Exercise instructions: All lines from the one with "Click the dark gray square in the logo" through the close of the records below are to be set down exactly, and no others.

═════ Source records

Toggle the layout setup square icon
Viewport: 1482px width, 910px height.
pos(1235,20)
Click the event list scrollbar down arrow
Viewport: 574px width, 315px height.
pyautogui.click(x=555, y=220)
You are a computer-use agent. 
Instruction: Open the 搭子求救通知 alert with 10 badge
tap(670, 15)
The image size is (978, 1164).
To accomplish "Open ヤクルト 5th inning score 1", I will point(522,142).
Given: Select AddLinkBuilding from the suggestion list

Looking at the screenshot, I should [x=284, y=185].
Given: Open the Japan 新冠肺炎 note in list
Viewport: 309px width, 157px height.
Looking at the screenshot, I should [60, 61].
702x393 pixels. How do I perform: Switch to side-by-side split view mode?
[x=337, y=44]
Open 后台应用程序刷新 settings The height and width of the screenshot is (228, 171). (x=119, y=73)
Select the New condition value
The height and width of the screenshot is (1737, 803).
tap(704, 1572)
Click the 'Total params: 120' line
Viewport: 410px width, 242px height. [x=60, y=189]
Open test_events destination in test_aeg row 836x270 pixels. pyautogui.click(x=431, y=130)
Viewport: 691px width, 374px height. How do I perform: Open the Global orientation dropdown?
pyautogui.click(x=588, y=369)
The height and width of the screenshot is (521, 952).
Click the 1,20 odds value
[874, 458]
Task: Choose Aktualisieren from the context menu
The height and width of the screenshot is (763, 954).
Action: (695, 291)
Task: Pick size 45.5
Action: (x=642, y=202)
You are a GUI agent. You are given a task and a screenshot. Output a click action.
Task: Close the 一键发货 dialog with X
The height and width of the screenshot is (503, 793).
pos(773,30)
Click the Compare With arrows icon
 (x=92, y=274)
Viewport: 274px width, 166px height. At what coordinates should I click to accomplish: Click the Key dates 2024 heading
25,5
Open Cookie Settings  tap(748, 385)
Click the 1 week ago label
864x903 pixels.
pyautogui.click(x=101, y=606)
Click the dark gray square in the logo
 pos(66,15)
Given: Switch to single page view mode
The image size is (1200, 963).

══════════

Answer section:
Click the dark gray square in the logo
 pos(66,15)
Given: Switch to single page view mode
The image size is (1200, 963).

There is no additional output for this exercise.